The associations representing patients with chronic, oncological and haematological diseases meet in Rome for a two-day training: this is the sixth edition of the Patient Advocacy Network, an initiative organized by the High School of Economics and Management of Health Systems (ALTEMS) of the Catholic University of the Sacred Heart, Rome, with the unconditional support of AstraZeneca. In the first post-pandemic appointment, the spotlight will be on two issues that have proved increasingly important, even in the period of the emergency: the role of networks of associations, also at European level, and that of data and technologies. While on the one hand the development of national and international connections, through networks or other organizational methods, has become essential, with the launch in Italy of a national HTA (Health Technology Assessment) program, the ability to generate and structure data takes on a growing importance in the evaluation and decision phases of the value of health technologies.
“In this new scenario that is taking shape, also in the light of a reorganization of the NHS thanks to the PNRR funds, it is desirable that those who play a role in representing patients and citizens have more and more skills, techniques and tools to allow an effective dialogue with both national and regional policy makers: main actors in the definition of health policy ”, says Americo Cicchetti, director of the High School of Economics and Management of Health Systems of the Catholic University (ALTEMS).

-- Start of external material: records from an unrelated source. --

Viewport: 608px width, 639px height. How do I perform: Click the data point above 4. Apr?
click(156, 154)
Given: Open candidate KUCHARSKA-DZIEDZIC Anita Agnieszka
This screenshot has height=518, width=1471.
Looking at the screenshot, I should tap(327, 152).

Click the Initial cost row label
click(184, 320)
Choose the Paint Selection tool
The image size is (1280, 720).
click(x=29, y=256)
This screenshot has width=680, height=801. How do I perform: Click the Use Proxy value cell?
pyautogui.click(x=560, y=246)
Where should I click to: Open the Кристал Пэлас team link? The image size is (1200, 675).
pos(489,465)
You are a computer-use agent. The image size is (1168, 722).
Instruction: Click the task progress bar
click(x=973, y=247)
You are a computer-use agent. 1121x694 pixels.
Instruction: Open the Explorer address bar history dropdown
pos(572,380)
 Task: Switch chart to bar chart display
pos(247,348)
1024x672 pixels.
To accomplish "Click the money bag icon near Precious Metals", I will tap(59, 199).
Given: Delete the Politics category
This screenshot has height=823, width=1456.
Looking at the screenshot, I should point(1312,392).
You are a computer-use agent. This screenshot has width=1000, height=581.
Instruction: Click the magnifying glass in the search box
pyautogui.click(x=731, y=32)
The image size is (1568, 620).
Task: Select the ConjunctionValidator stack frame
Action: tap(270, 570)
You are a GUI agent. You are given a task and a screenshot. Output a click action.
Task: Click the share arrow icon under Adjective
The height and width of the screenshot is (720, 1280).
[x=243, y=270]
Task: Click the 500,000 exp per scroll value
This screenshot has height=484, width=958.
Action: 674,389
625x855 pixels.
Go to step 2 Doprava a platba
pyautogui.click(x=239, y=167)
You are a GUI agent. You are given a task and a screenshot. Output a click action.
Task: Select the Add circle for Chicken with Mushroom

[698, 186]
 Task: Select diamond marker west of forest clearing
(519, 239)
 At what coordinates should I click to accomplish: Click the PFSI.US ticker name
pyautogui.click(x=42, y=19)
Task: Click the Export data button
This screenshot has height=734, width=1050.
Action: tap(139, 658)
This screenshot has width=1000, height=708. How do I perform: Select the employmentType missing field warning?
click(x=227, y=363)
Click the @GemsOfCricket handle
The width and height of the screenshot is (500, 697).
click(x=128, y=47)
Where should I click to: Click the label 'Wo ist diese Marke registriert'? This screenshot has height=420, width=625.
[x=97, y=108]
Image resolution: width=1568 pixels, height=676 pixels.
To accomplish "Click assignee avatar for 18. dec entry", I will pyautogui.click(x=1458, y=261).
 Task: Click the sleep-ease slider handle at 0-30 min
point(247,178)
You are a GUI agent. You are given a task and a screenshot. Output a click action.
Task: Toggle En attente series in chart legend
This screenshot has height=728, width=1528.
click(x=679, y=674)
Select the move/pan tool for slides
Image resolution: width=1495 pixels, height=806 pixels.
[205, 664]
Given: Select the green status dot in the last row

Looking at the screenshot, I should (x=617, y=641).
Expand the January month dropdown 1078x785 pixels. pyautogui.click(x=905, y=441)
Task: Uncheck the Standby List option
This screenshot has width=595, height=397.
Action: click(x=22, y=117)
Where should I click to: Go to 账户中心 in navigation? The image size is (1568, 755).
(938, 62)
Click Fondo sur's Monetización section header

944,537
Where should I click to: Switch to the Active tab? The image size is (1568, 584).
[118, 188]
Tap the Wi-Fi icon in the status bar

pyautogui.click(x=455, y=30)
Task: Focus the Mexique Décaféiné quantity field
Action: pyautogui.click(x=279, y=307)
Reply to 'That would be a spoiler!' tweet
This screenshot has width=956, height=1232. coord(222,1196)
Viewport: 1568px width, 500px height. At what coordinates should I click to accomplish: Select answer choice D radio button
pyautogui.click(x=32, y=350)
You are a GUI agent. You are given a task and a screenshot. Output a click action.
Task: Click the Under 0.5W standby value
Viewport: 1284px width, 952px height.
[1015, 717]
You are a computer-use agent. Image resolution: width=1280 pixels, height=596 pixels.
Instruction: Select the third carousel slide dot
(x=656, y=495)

“The associations today return to meet in this workshop after the experience of covid-19 which also saw them at the forefront in monitoring and supporting the institutions; ALTEMS, in a research it carried out during the first wave found that 42% of the initiatives launched by patient associations concerned ‘institutional activities’, i.e. advocacy actions carried out to cope with the emergency by raising the awareness of institutions for the provision of some useful services for the management of one’s own pathology ”, declares Teresa Petrangolini, director of the Patient Advocacy Lab of ALTEMS, Catholic University.
“AstraZeneca has always concretely promoted the role of patients and their inclusion in the decision-making processes concerning the future of the health system” comments Ilaria Piuzzi, Head of External Communication and Patient Advocacy at AstraZeneca Italia. “For this reason, giving continuity to projects like this is fundamental for us so that patient involvement becomes systematic both at national and regional level”.